BEA Preview: Must-Read Books from HarperCollins 2016 (Part 2)

I hope you took note of the excellent books I featured on Monday. I also hope you didn't put your wallet away yet, because you're going to want so many of the books I talk about today. There's a reason HarperCollins is one of my favorite publishers: the variety of quality books they release each season is impressive.

I'm going to follow the same format I did on Monday: For each imprint, I've listed all the presented titles (with my own description). For my top pick, I've shown book cover and publisher's summary. You have a lot of good reading ahead!

Harper Perennial

  • Dear Amy by Helen Callaghan: A psychological thriller involving an English teacher who moonlights as an advice columnist. When a teen goes missing and a clue is sent to the newspaper, the teacher becomes involved in the rescue attempt.
  • The Infinite by Nicholas Mainieri: A coming-of-age story set in post-Katrina NOLA and the wilds of northern Mexico. Both a love story and a look at the violence of the drug cartels.
  • Not Just Jane by Shelley DeWees: The lives of seven woman authors from the early 1800s who, despite success, have faded from our collective memories. Biography.
  • The Waiting Room by Leah Kaminsky: Set in Haifa over the course of a single day, a young physician attempts to reconcile her inner and outer selves and her family's past and present while the city prepares for a possible terrorist attack.
Maranifesto by Caitlin MoranMaranifesto by Caitlin Moran: Although I loved the other books from this imprint, I just had to go with Moran for my top pick.
When Caitlin Moran sat down to choose her favorite pieces for her new book, she realized that they all shared a common theme—the same old problems and the same old ass-hats. Then she thought of the word ‘Moranifesto’, and she knew what she had to do…

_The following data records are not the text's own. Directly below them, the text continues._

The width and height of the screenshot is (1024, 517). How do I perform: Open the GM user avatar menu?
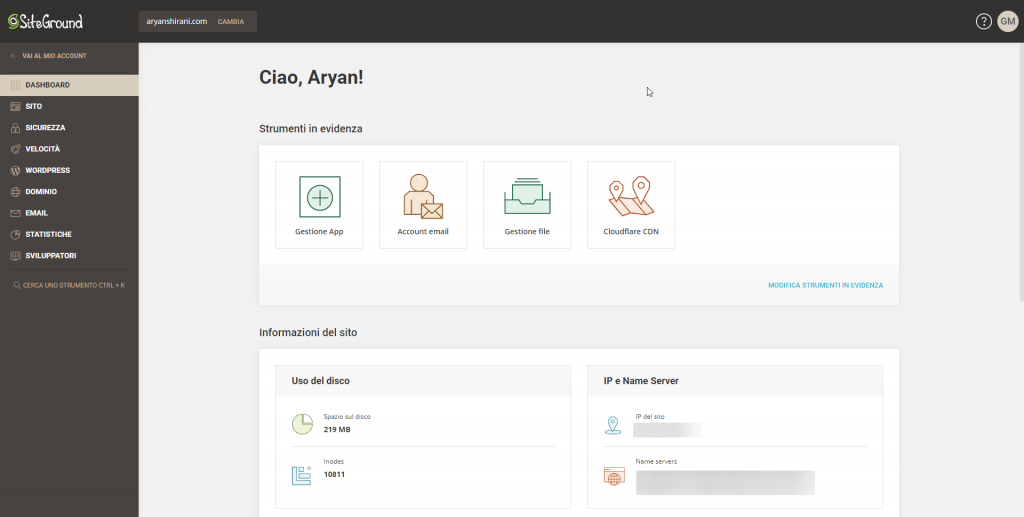tap(1007, 22)
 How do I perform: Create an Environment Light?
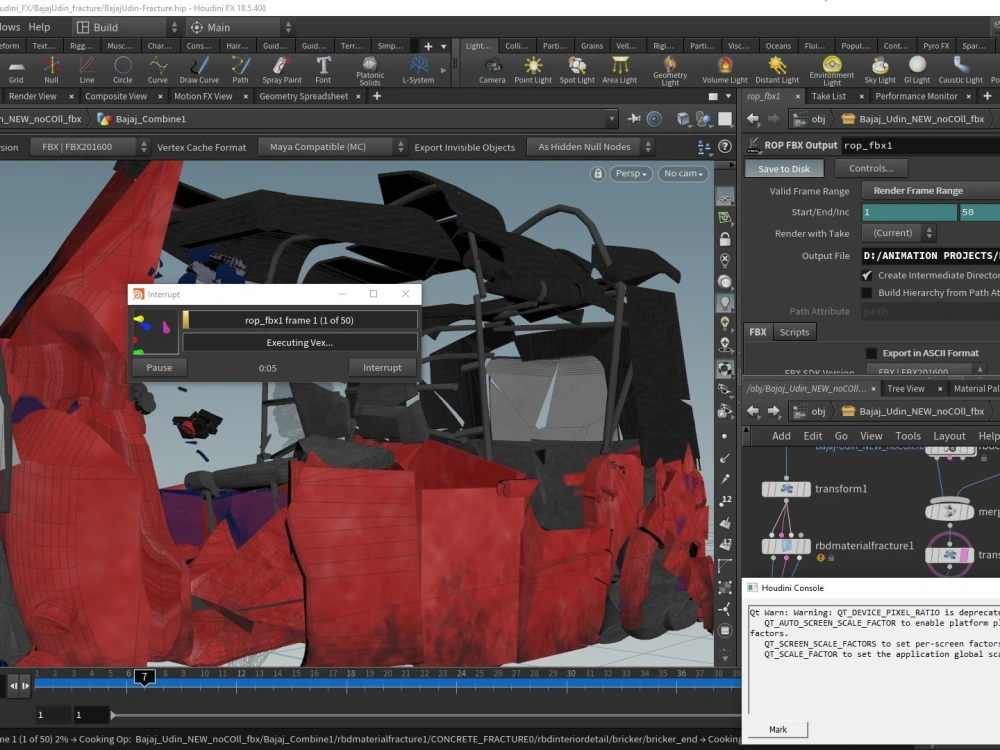point(832,69)
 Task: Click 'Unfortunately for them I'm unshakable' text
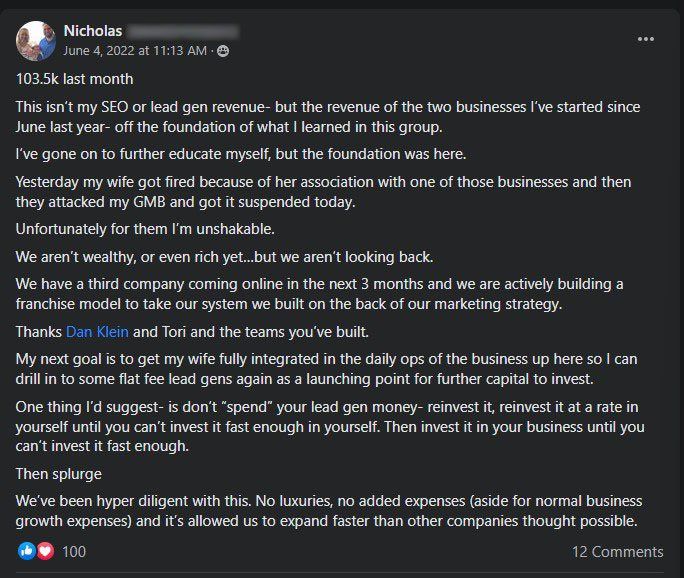(x=145, y=229)
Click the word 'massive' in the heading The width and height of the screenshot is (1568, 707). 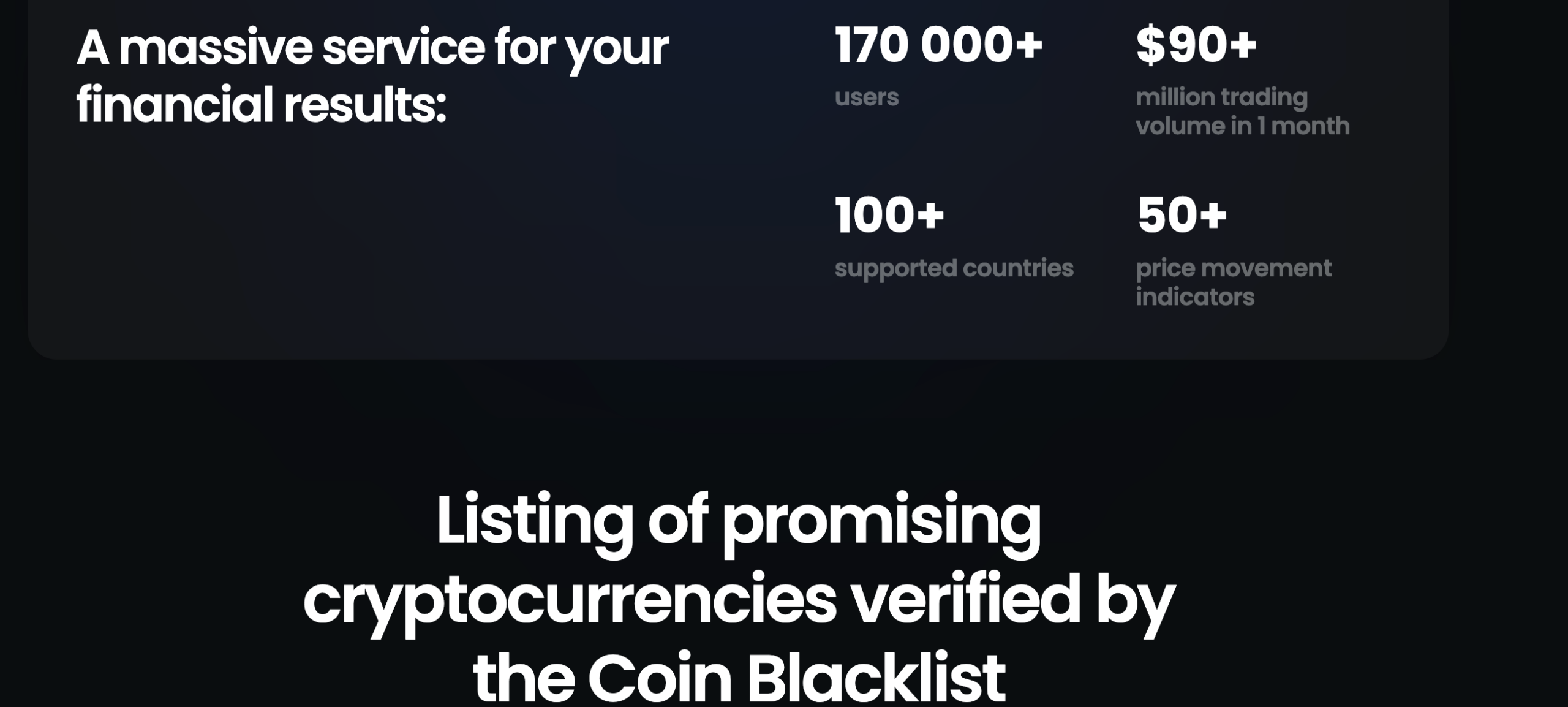click(x=216, y=48)

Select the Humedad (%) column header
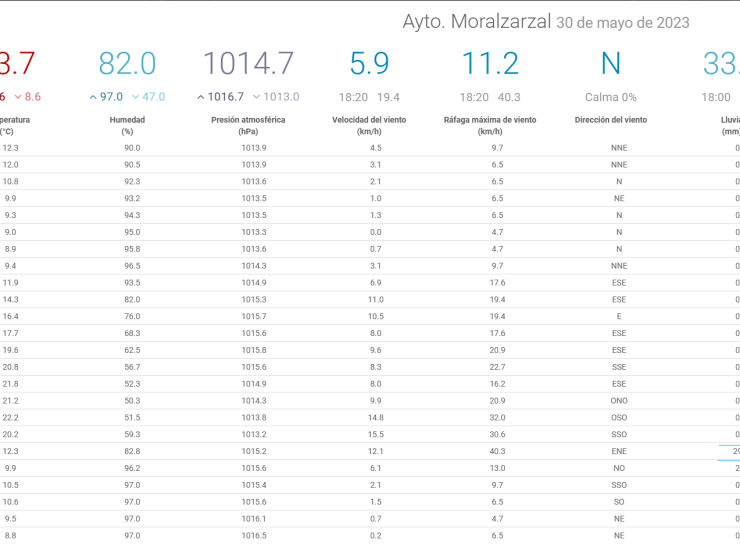[x=127, y=126]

Introducing every piece and weaving her writing together into a brilliant, seamless narrative—just as she did in Moranthology—Caitlin combines the best of her recent columns with lots of new writing unique to this book as she offers a characteristically fun and witty look at the news, celebrity culture, and society. Featuring strong and important pieces on poverty, the media, and class, Moranifesto also focuses on how socially engaged we’ve become as a society.

And of course, Caitlin is never afraid to address the big issues, such as Benedict Cumberbatch and duffel coats. Who else but Caitlin Moran—a true modern Renaissance woman—could deal with topics as pressing and diverse as the beauty of musicals, affordable housing, Daft Punk, and why the Internet is like a drunken toddler?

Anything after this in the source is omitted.